How to Think Like Shakespeare: Lessons From a Renaissance Education

                A few months ago, I got a message through ResearchGate from Rhodes College English professor Scott Newstok. Professor Newstok was welcoming me to the “How to Think” author’s club. We eventually exchanged books, and I hope he has enjoyed my book, How to Think Like an Officer, even half as much as I liked his. How to Think Like Shakespeare: Lessons From a Renaissance Education packs an immense amount of learning and allusion into a short volume, but it wears its erudition lightly. How to Think Like Shakespeare is also an important book. Professor Newstok is making an articulate, unique argument for the importance of the humanities, and for education that acknowledges and develops the humanity of the students.  Interspersed with this argument, he points out the limitations and damaging effects of remote education and constant access to digital media, citing sources and studies to make his point.

Although not especially well-educated by the standards of his day, Shakespeare’s education formed the foundation of some of the greatest works of world literature. This alone is a fairly good recommendation for the Renaissance humanist education that he received. Of course, thousands of people received an education similar to Shakespeare’s and did not go on to write great literature. Prof. Newstok isn’t making the claim that we might write like Shakespeare, however, but the somewhat more modest claim that, by understanding and to the extent possible emulating Shakespeare’s education, we might at least come to think as he did, with at least some of Shakespeare’s understanding of human nature and behavior, of our motives, aspirations, and various contrivances.

To make this goal reachable, Newstok identifies some of the key ingredients of a Shakespearean education. Some of those which he identifies and discusses, devoting a chapter to each, are attention, imitation, exercises, conversation, and “stock.” The ability to exercise attention is threatened by modern technology, but even Shakespeare wrote (in Hamlet) of “this distracted globe.” The art of focused, even rapt attention is necessary to study, to learning and empathy, and it has always had to contend with distractions and the limitations of our energy. Imitation, of worthwhile writing especially, was another important feature of a Shakespearean education. Through imitation, the student came to understand the characteristics of good or great writing. Our choice of models is important, but a person probably can’t go far wrong trying to imitate a few favored classics. Ours is an age that prizes creativity, but this cannot take place in a vacuum, nor. Creativity cannot flourish without a studied consideration of the merits of the acknowledged masters in a field, a consideration that imitation can, perhaps uniquely, enable. Writers might imitate the Bard himself, or Dickens, or Dashiell Hammett, or some combination.   

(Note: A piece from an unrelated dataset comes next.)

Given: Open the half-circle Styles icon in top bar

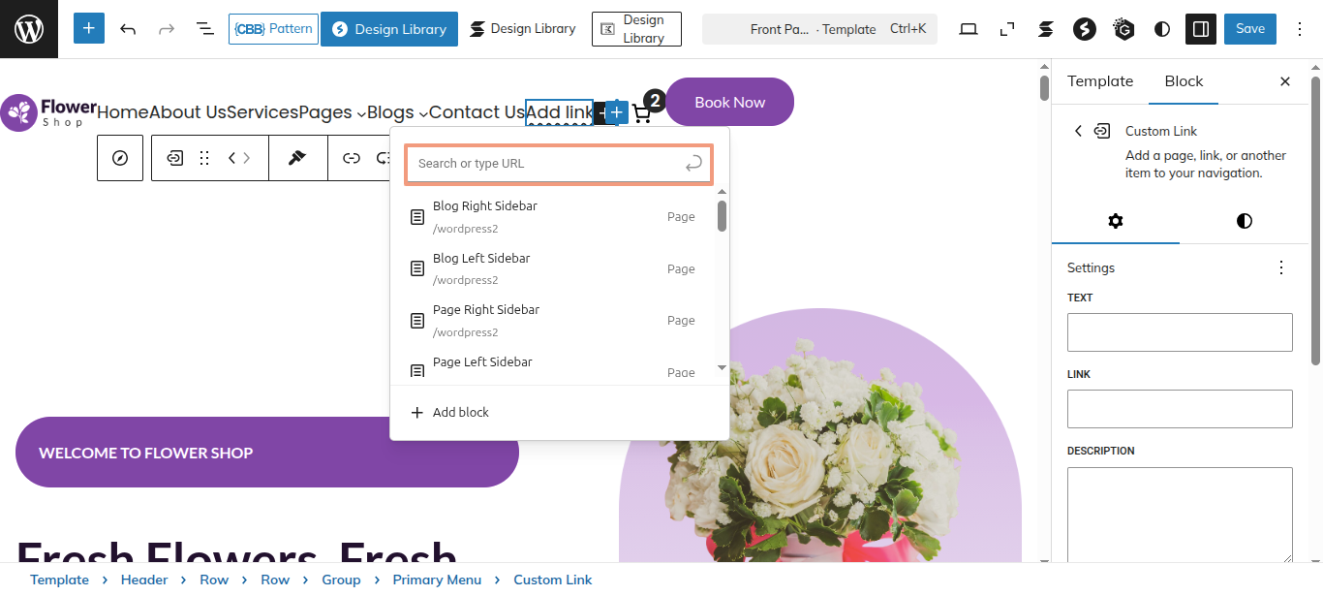Looking at the screenshot, I should click(x=1162, y=29).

Exercises are another idea at which the modern, individualistic mind may rebel, but exercises can be more liberating than limiting. When done with words, they give us an idea of how many ways there are to say the same thing, and certainly the beginning of an idea of which is most suitable, expressive, or exact. Conversation also increases our range, introducing us to different points of view, and giving us practice in listening and questioning.  Newstok quotes John Stuart Mill as saying, “He who knows only his only side of the case, knows little of that.”

            Finally, “stock,” or “common stock” is Newstok’s deliberately archaic term for a fund of knowledge of which an individual partakes and to which she may contribute. Even in an age of readily available information, the knowledge we labor to accumulate and retain is still of value, partly because it equips us to add the common stock of knowledge available to all literate and interested persons. (As I am doing now, in my modest way, by writing about Newstok and Shakespeare, his mentor and exemplar.) One of my favorite sentences in the book is in the chapter on stock. “When rhetoricians spoke of inventio, they meant the first step in constructing an argument: making an inventory of your mind’s stock of knowledge.” Our ability to invent is based on the knowledge we possess prior to the act or process of invention.

                Among other things, I think that How to Think Like Shakespeare could provide a much-needed boost to the morale of humanities teachers everywhere. Under siege for years, the humanities have lately been suffering some disheartening losses, with fewer faculty, course and major offerings, and frankly fewer interested students. Newstok’s book is in effect a counterattack, a sally from the beleaguered fortress, and it may do its part to retake some of the ground that’s been lost. We need that victory now, when too many have given up thinking for prejudice and fixed ideas without foundation. It is a paradox, but no contradiction, that the path to our future may lie in some of the best that the past has to offer.